━━━ DOCUMENT EXTRACT ━━━

Speech to Education for a Changing World Symposium.

9 November, Carriageworks, Sydney

After more than 12 months working with the NSW Department of Education as Secretary, I can confirm what my wife – an experienced school principal – has been telling me for many, many years . . . schools are such busy, complex places.

A Deloitte research paper for the Department earlier this year confirmed the chaotic life of a school principal: trying to bring order to the seething mass of humanity that is a typical school day. The constant interruptions. Children in need. Perhaps on some days, needier staff. At the door sometimes, the neediest of parents. Let alone the department itself demanding information or a form filled in, right now.

The research showed on average, a principal will be interrupted more than 40 times a day, every day. Is there any workplace so full of incessant, pressing demands?

The days are so full for our school leaders and teachers. It is hard for them to find time to lift their eyes to the future that is next week – or, at this time of term 4, the planning for next year.

But as we know, there is no other profession that needs to have its eyes more fixed on the future than education.

The future is not an abstract concept for educators. It is alive in the faces of the young people in our classrooms today. The Kindergarten student starting school a few months from now will graduate from Year 12 in 2030 – then head off to further study or the world of work. Most of that working career will take place in the second half of the 21st century.

━━━

WHAT IS REQUIRED
For each statement, say whether it agrees with the speech on education, answering yes or no and quoting the words from the speech that decide it.
1. The research paper on principals' working lives was prepared by Deloitte for the Department.
2. A principal is interrupted about 20 times a day on average.
3. The speaker had served as Secretary for less than six months.
The listing that comes next is separate material and has no connection to the speech.

━━━ DATA SUPPLIED ━━━

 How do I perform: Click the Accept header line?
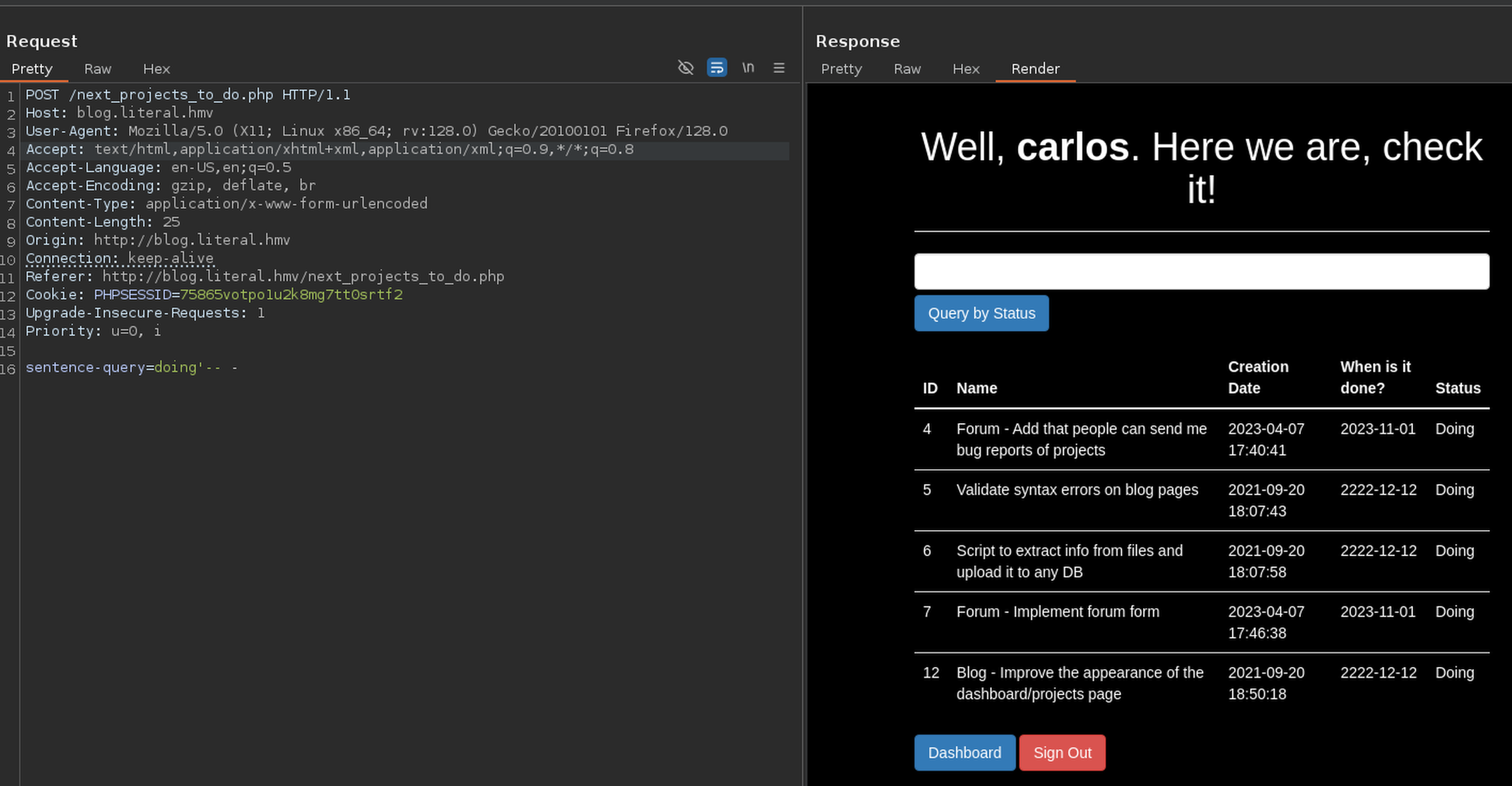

━━━
━━━ DATA SUPPLIED ━━━

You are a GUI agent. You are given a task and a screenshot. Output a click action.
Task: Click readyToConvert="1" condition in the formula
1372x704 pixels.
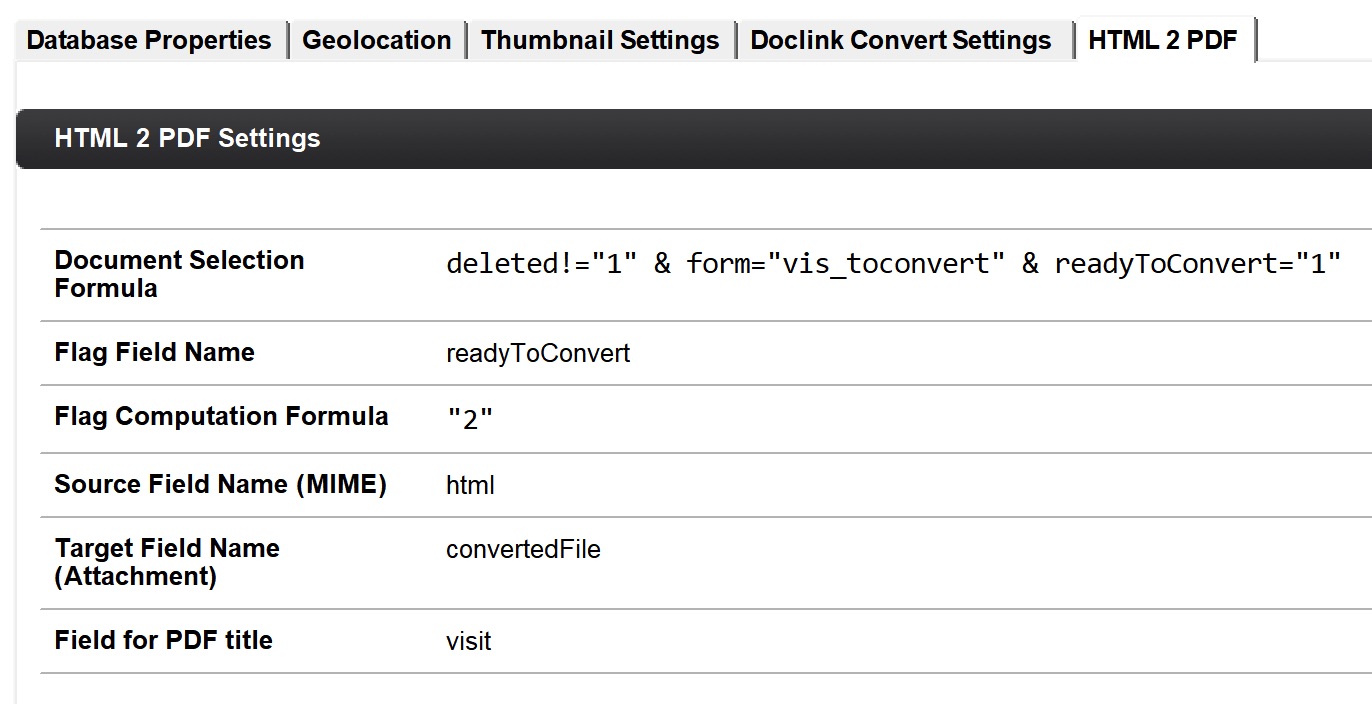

━━━

WRITTEN RESPONSE
1. Yes: "A Deloitte research paper for the Department earlier this year confirmed the chaotic life of a school principal"
2. No: "a principal will be interrupted more than 40 times a day, every day"
3. No: "After more than 12 months working with the NSW Department of Education as Secretary"